Today, we got video live streaming, as we expected in the bingo sheet!
The video live streaming feature first announced at the OpenAI Dev Day (in May of 2024) will be available on ChatGPT's advanced voice mode (in the next few weeks). It will allow you to live stream your camera or screen and ask ChatGPT any questions about what it sees. It is very responsive, streaming visual and audio tokens in real-time.
Unfortunately, since we do not have any details on the implementation, there is very little to say here. We do not know how many frames per second are processed and sent to the multimodal model, nor do we know at what aspect ratio the screenshots are sent to the model. One thing that is for sure is that it can see and remember a long sequence of images, though we currently don’t know the full extent of the video (and audio) context and memory.

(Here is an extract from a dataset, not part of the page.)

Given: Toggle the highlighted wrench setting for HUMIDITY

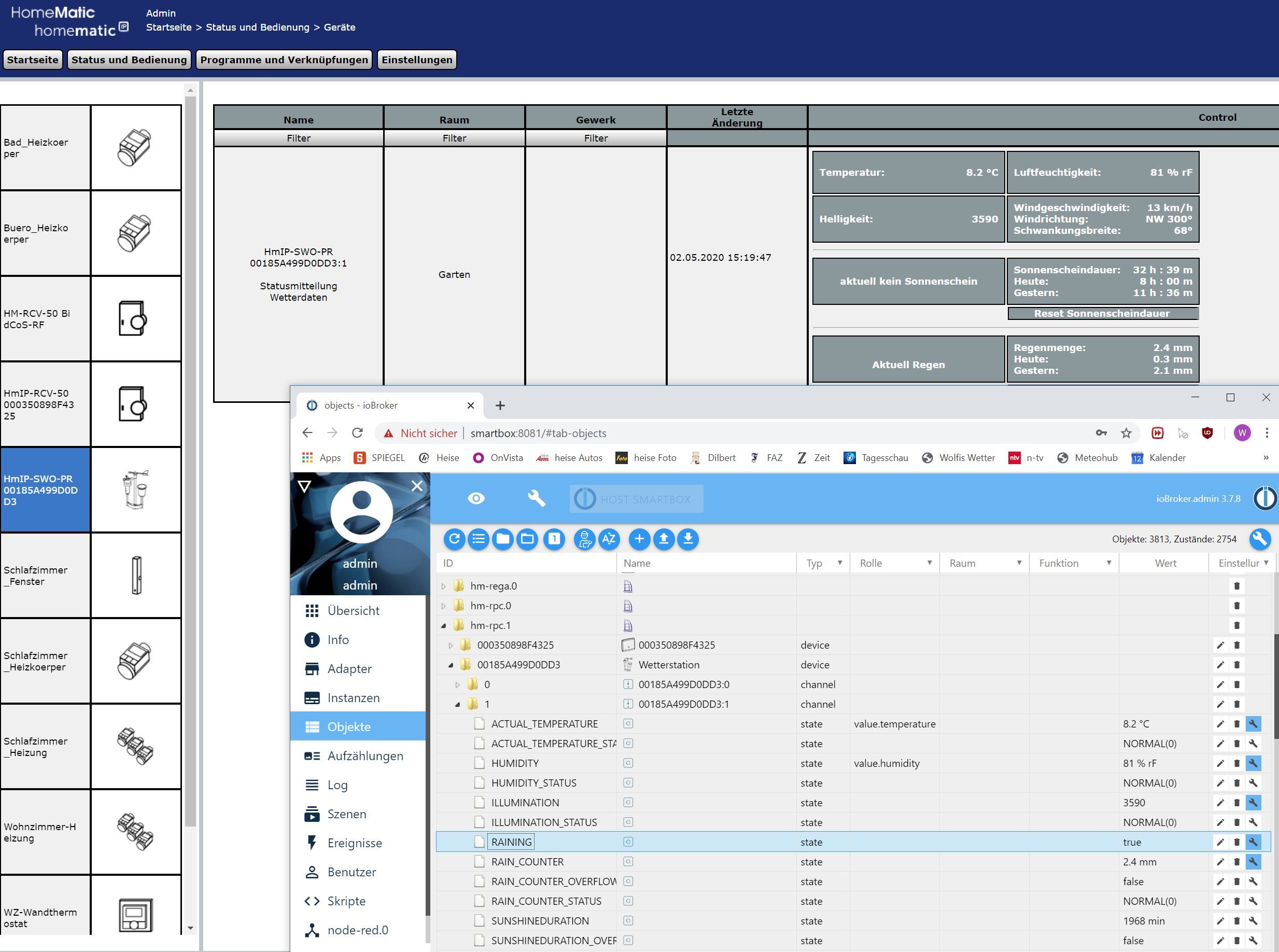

In the demo, they tried demonstrating its capability by asking ChatGPT to teach them the art of preparing coffee with a V60. ChatGPT described they had to make circles while dripping the water, but the recorded person was pouring straight down and asked if they were doing it correctly. ChatGPT answered positively, even though it was not what the AI instructed.
We suspect this was a failed part of the demo, where the goal was to show whether the AI could identify the mistake and instruct the person to pour in circles instead. But the AI didn’t spot it, and the OpenAI team just continued as if nothing happened. In any case, the point here is that ChatGPT didn’t spot it, which shows how AI doesn't understand our world (especially physics) even though we tell it and show it how it works. It needs more than words and visuals (it needs to experiment, similar to what babies and kids do, touching, feeling, trying, and breaking stuff!).

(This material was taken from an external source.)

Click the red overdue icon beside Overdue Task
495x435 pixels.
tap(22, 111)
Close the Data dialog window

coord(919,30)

Still, we want to finish on a positive note: adding a real-time visual capability is an incredible step forward and a complex problem to solve. It is promising for many, many applications, including intelligent glasses that promise live interactions, Q&As, translations, street directions, etc.!
p.s. The OpenAI 12-day releases are turning more into 12 days of free publicity from us for upcoming (not yet available) features.